- Problem description: Using "previous" as the search string, find the matching lines below and copy them.

- Provided records:
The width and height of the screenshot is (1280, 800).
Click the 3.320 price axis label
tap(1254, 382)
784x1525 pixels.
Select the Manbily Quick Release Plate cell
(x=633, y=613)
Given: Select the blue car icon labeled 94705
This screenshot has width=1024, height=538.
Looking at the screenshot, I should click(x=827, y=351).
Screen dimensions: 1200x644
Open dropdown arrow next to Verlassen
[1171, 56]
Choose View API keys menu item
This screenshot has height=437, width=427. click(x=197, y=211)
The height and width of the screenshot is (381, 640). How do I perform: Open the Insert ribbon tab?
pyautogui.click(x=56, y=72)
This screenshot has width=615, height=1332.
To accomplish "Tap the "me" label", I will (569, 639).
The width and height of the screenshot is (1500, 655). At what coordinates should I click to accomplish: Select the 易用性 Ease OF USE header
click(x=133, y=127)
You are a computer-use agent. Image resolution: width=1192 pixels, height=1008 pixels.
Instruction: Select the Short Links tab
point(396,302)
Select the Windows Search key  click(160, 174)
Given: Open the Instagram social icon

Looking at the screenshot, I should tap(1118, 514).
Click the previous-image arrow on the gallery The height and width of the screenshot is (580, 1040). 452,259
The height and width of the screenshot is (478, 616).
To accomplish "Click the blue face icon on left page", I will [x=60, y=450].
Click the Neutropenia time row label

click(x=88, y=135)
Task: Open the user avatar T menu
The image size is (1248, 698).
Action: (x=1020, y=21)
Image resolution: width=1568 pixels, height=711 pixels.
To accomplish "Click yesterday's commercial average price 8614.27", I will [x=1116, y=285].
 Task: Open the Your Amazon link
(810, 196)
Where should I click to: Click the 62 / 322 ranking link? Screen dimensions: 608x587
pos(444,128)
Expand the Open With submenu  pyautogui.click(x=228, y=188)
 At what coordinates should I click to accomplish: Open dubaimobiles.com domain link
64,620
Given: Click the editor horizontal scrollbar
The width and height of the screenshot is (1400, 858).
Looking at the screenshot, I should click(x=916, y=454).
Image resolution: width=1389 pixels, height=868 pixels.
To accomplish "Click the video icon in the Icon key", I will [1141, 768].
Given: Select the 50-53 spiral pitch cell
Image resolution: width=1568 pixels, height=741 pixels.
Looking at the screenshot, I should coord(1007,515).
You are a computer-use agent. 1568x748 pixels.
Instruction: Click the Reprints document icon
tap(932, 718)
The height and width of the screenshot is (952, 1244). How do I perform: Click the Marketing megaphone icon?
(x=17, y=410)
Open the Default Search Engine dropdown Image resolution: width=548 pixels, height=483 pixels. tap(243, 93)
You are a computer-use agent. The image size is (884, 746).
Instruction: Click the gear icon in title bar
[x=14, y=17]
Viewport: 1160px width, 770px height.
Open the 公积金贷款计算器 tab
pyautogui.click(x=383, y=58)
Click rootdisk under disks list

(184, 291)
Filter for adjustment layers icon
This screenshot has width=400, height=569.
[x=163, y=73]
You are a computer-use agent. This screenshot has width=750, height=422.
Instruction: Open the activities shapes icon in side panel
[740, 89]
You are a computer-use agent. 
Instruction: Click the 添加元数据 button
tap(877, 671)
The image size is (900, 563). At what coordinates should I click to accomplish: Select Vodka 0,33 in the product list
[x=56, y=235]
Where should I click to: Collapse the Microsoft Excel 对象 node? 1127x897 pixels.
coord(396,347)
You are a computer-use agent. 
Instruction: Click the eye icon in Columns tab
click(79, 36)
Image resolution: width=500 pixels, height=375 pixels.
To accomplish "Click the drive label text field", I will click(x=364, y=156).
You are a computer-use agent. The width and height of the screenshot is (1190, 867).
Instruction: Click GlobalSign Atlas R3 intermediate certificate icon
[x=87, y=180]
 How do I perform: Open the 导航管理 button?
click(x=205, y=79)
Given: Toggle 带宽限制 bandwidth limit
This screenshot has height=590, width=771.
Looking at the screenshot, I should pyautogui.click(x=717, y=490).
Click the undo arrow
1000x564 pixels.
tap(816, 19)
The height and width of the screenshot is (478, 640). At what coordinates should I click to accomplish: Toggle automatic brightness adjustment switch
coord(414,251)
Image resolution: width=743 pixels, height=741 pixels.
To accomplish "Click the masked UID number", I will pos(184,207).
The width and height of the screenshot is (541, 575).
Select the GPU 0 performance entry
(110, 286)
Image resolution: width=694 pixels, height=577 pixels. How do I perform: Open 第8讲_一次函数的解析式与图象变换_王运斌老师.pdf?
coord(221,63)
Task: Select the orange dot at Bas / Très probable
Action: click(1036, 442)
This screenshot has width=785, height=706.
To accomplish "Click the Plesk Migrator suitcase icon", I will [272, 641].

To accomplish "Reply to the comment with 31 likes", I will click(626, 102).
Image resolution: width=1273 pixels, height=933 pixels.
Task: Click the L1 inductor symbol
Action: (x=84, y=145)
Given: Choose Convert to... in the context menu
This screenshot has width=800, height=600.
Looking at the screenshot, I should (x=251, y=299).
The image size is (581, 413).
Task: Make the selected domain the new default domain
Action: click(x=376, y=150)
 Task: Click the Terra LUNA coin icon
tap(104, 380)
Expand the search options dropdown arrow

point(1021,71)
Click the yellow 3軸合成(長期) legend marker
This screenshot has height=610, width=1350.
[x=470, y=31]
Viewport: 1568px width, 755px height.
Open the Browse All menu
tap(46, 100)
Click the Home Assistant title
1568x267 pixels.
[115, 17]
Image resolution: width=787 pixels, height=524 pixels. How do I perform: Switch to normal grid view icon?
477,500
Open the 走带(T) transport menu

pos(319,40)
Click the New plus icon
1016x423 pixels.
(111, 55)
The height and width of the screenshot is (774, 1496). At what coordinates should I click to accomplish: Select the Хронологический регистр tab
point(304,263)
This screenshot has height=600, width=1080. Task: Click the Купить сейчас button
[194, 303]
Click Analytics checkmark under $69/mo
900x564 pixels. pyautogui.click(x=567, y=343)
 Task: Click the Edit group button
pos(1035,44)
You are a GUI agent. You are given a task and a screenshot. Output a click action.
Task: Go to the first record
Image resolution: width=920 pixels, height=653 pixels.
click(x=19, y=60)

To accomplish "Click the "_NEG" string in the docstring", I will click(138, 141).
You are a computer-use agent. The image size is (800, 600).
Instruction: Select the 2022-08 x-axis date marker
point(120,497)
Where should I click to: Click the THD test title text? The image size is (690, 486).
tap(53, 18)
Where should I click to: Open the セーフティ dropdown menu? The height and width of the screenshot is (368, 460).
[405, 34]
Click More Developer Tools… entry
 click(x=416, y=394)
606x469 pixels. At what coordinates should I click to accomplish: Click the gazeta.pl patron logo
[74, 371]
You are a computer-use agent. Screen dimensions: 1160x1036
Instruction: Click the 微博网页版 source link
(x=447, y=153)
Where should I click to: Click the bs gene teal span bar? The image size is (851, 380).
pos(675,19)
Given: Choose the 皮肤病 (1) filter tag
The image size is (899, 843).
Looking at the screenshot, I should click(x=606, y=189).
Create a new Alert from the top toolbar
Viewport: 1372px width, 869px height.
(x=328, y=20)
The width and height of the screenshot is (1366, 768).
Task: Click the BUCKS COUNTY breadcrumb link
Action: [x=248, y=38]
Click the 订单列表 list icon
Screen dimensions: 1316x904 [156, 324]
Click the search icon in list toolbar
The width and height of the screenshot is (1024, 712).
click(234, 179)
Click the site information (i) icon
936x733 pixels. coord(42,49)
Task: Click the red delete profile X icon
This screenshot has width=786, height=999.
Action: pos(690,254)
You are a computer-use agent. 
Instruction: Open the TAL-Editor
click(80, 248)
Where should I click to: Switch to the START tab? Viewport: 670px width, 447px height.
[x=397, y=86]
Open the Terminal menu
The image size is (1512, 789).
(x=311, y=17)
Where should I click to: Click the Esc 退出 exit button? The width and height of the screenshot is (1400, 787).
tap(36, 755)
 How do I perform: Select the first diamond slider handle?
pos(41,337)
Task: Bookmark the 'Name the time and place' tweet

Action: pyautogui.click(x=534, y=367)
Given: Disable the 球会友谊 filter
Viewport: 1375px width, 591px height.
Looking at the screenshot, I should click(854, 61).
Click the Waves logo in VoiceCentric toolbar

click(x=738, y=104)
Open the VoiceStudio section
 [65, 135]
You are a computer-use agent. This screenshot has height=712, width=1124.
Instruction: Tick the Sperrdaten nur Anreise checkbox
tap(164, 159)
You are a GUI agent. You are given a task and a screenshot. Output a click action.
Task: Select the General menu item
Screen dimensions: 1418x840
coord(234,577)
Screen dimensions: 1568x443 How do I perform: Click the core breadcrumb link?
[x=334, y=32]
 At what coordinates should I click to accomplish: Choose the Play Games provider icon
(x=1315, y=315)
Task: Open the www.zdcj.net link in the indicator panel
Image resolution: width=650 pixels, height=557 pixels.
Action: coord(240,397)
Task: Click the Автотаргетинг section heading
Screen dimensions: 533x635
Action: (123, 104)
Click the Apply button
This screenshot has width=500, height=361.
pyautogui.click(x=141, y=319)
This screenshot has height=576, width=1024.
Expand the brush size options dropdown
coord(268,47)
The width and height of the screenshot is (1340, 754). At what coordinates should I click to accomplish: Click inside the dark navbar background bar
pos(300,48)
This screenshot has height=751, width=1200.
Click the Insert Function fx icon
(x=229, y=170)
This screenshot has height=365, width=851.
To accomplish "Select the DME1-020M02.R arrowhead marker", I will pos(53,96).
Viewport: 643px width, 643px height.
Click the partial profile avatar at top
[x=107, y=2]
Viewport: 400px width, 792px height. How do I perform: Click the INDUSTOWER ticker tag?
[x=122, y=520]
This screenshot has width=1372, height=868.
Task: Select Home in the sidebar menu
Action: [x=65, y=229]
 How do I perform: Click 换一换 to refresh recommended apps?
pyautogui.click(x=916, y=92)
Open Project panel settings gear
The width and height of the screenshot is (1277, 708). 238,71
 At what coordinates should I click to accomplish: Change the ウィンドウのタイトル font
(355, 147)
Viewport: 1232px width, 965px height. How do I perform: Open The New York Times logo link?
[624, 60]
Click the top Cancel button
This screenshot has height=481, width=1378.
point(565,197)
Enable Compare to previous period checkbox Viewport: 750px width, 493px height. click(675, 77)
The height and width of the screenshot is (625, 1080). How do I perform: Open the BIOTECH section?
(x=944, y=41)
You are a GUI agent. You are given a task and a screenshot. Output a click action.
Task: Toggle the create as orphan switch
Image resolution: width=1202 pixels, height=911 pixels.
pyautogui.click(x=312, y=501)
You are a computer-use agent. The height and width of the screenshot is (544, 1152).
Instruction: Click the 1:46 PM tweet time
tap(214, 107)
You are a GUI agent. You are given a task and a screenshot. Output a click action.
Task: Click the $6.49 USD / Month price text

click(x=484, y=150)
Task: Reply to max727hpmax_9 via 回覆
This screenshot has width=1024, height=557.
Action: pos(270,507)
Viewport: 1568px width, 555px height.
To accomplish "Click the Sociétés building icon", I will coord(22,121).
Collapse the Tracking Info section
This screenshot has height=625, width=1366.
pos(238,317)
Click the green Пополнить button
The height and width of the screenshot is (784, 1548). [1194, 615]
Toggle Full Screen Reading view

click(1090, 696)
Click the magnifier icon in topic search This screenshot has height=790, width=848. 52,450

- Solution for this task:
Click the previous-image arrow on the gallery The height and width of the screenshot is (580, 1040). 452,259
Enable Compare to previous period checkbox Viewport: 750px width, 493px height. click(675, 77)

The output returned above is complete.